Protective tools are not supplements for better health. I didn't stay on antipsychotics as a permanent supplement; as the situation improved, so did the way I took care of myself. The thing I noticed in the spiritual community: it asks for measures that translate to walking with a condom on twenty-four hours a day, a precaution against possibility itself. Most of the time, you're protected from unprotected sex by simply not having sex.

Is spiritual protection protecting at the depth it aspires to? And what even is "spiritual" back there?

    Too much of the protection vocabulary is repackaged psychology with a chakra sticker. Setting limits becomes "shielding." Ending an unhealthy attachment becomes "cutting cords." Saying no becomes "psychic self-defense." Add some colored light, visualize, and you're basically hearing what you'd get in therapy, now with metaphysical branding. That's fine if what you want is mental-body hygiene. But if you wanted a tool that touches a layer deeper than the psychological and behavioral, you've been handed the same mechanism: will, cognition, and imagination.

Should spiritual protection be about using spiritual practices as protection, or about protecting what belongs to the spiritual realm of daily human existence?

If I imagined it as the latter, I would distinguish, above all, these areas.

The subtle architecture - energy bodies, field, centers. This can sustain something closer to genuine structural damage: not the drama of a directed attack, but a center chronically overloaded, organized around a wound, operating at a developmental level inconsistent with the rest of the system. Protecting it means knowing what its optimal configuration is and having reliable ways to return to it.

The spirit itself - the Witness whose house we visited in parts 1 and 2. The one we should protect, sometimes, from ourselves: from choosing self-abandonment, from trading our own direct knowing for someone else's version, from choosing the approved answer over the one that's actually alive in us.

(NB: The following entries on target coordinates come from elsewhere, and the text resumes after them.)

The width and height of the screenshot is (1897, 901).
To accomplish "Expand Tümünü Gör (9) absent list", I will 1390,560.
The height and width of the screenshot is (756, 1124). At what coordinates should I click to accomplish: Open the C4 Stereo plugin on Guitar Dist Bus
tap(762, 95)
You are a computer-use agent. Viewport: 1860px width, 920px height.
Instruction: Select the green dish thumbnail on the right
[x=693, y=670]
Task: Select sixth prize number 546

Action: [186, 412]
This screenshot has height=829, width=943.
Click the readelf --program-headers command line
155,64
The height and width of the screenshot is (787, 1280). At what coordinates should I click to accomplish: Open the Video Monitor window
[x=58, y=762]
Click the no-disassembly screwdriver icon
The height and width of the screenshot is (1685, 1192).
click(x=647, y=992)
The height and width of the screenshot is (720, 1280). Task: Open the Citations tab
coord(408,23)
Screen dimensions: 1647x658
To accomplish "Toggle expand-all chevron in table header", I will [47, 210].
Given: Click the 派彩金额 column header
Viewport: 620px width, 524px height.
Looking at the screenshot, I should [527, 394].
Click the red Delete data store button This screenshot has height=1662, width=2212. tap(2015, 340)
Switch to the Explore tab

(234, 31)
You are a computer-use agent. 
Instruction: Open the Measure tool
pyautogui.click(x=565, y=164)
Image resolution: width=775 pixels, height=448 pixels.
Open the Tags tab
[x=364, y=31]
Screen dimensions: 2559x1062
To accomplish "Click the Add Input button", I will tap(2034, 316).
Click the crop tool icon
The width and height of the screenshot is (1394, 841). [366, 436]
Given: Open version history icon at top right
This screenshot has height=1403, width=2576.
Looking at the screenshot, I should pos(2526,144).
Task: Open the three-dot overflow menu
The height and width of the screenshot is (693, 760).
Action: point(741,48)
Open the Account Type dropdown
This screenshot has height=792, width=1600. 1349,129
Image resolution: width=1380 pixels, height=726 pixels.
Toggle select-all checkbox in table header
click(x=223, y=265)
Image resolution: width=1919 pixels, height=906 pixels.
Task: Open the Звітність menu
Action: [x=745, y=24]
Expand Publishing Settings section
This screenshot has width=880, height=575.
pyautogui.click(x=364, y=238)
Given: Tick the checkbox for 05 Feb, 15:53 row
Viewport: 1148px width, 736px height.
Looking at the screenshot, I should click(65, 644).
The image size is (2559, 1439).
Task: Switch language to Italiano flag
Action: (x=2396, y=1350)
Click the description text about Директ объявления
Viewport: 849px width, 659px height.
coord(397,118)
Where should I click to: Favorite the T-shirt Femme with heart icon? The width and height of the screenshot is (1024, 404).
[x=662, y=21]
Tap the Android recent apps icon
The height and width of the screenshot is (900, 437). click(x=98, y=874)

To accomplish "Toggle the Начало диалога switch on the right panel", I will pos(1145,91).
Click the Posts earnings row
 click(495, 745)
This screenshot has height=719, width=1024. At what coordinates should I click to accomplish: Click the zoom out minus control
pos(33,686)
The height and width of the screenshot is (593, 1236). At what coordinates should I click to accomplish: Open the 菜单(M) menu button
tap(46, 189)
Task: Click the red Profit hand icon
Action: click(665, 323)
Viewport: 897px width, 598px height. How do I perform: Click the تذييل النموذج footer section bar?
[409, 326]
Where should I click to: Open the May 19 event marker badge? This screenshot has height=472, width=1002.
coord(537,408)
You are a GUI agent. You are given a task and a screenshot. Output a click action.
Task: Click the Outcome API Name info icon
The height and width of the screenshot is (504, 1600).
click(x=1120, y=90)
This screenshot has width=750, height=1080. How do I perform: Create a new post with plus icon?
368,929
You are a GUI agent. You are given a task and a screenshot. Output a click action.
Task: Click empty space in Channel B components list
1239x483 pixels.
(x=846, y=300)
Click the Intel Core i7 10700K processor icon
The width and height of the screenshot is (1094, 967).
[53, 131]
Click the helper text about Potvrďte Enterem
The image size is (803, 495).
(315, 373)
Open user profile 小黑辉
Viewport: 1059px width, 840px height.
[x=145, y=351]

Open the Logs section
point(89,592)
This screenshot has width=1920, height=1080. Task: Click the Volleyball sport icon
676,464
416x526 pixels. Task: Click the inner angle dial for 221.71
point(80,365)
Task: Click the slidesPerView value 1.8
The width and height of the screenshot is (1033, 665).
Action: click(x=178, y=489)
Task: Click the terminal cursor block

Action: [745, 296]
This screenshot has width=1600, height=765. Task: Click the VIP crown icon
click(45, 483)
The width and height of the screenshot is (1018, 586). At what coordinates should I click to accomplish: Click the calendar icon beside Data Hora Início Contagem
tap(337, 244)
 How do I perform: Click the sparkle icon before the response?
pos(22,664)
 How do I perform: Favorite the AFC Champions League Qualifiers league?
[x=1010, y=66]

The channel - the specific connection between your embodied self and spirit. It can be obscured, jammed, made to transmit noise. Protecting it means clearing what's in the way, developing the discrimination between signal and mimicry, and actually using it, because unused channels atrophy.

There are no techniques and step by step instructions. I could not bring myself to develop such. What I feel is needed is a different approach towards protection.

So I'll stop saying spiritual and start saying subtle.

Subtle protection isn't something you do. It's something your architecture is - developed to the point where it handles most intrusion without your conscious involvement and alerts you clearly when something needs attention. It draws on the etheric body's native capacity to open and close, developed through physical practice, not will. On the emotional body's capacity to tell your material from someone else's, developed through emotional processing, not shielding. On the causal body's capacity to hold identity steady under pressure, developed through lived self-authorship, not ritual.

As a phrase, subtle protection should mean one thing: keeping clear what connects you to what's real. I lost that connection once and got it back the long way. The house is yours. Now you have to live in it.

Your phone doesn't need a screen protector. It needs to be used carefully, like it matters. A scratched screen still works - which is more than you can say for a protector thick enough to stop every scratch. That one stops your finger too.